-- START OF SOURCE EXTRACT --

Machine Learning

Deep Q-Networks (DQN)

The algorithm that learned to play Atari from raw pixels — and made deep reinforcement learning work

A Deep Q-Network (DQN) is a reinforcement-learning agent that uses a convolutional neural net to approximate the action-value function Q(s,a) from raw pixels, stabilized by experience replay and a separate, slowly-updated target network.

IntroducedMnih et al., 2013 / Nature 2015
LearnsQ(s,a) from pixels
Replay buffer1,000,000 transitions
Target sync (C)every 10,000 steps
Atari benchmark≥ human on 29/49 games

Interactive visualization

Press play, or step through manually. The visualization is yours to drive — try it before reading on.

Open visualization fullscreen ↗

Watch the 60-second explainer

A condensed visual walkthrough — narrated, captioned, under a minute.

The intuition: a neural net that scores every move

Imagine a chess clock that, for any board you show it, instantly prints a number next to each legal move — the expected total reward if you play that move and then keep playing well. Pick the highest number, repeat, and you play near-optimally without ever planning ahead. That number is the action-value, written Q(s, a): the expected discounted return from taking action a in state s and acting greedily thereafter.

Classic Q-learning stores those numbers in a table — one cell per state-action pair. That works for grid-worlds with a few thousand states. It collapses the instant the state is an image. An Atari screen is roughly 210×160 pixels with 128 colors; the number of distinct screens dwarfs the number of atoms in the universe. You cannot tabulate it, and even if you could, you would never visit the same screen twice to fill a cell.

-- END OF SOURCE EXTRACT --
-- START OF SUPPLIED DATA --

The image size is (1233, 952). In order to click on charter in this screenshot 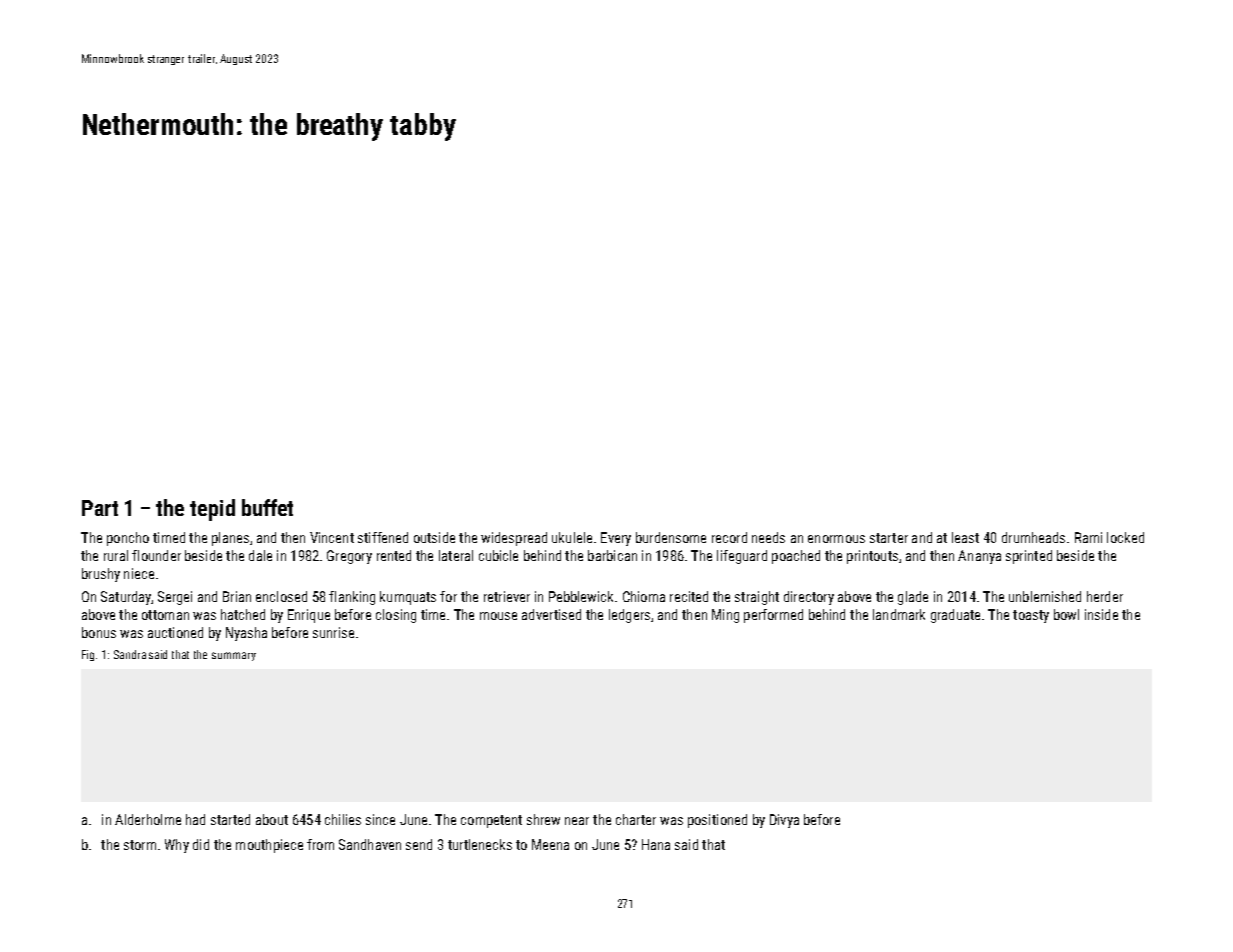, I will do `click(636, 819)`.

-- END OF SUPPLIED DATA --

WHAT YOU NEED TO DO:
Resume the Deep Q-Networks article right after its paragraph on why a table of values breaks down for Atari screens, in the same technical voice.

REPLY:
DQN's move is to replace the table with a function approximator: a convolutional neural network Q(s, a; θ) that takes the raw pixels in and emits one value per action out. Pixels in, action-values out, one forward pass. Because the network shares features across similar screens, it generalizes — it can score a screen it has never seen by analogy to ones it has. That single substitution, plus two stabilizers we will get to, is the whole idea. DeepMind's 2013 workshop paper and the 2015 Nature article "Human-level control through deep reinforcement learning" turned it from idea into the result that launched modern deep RL.

How DQN works, step by step

DQN is Q-learning with three changes: a network instead of a table, a replay buffer instead of on-line updates, and a frozen copy of the network to compute targets. Here is the loop the agent runs on every step.

Observe and act. Build the state s from the last four grayscale 84×84 frames. With probability ε pick a random action (explore); otherwise pick argmax_a Q(s, a; θ) (exploit). ε is annealed from 1.0 down to 0.1 over the first million frames.
Step the environment. Receive reward r and next state s′.
Remember. Push the transition (s, a, r, s′, done) into a circular replay buffer holding up to one million transitions; the oldest is evicted when full.
Replay. Sample a random minibatch of 32 transitions from the buffer.
Compute targets with the frozen net. For each transition, the target is y = r + γ · max_a′ Q(s′, a′; θ⁻) if the episode continues, or just y = r if done. Note the weights θ⁻ — these belong to the target network, a stale snapshot, not the live network.
Fit. Take one gradient-descent step (via backpropagation) on the squared error between the live prediction and that target: L(θ) = (y − Q(s, a; θ))², summed over the minibatch.
Sync occasionally. Every C = 10,000 gradient steps, copy θ → θ⁻ so the target network catches up.

The discount factor γ (0.99 in the Atari setup) trades off immediate versus future reward. The only supervision is the scalar game score; nobody labels the right move. The agent bootstraps — it trains its own predictions toward slightly-more-grounded versions of those same predictions — which is exactly why it needs the next section's tricks to not fall apart.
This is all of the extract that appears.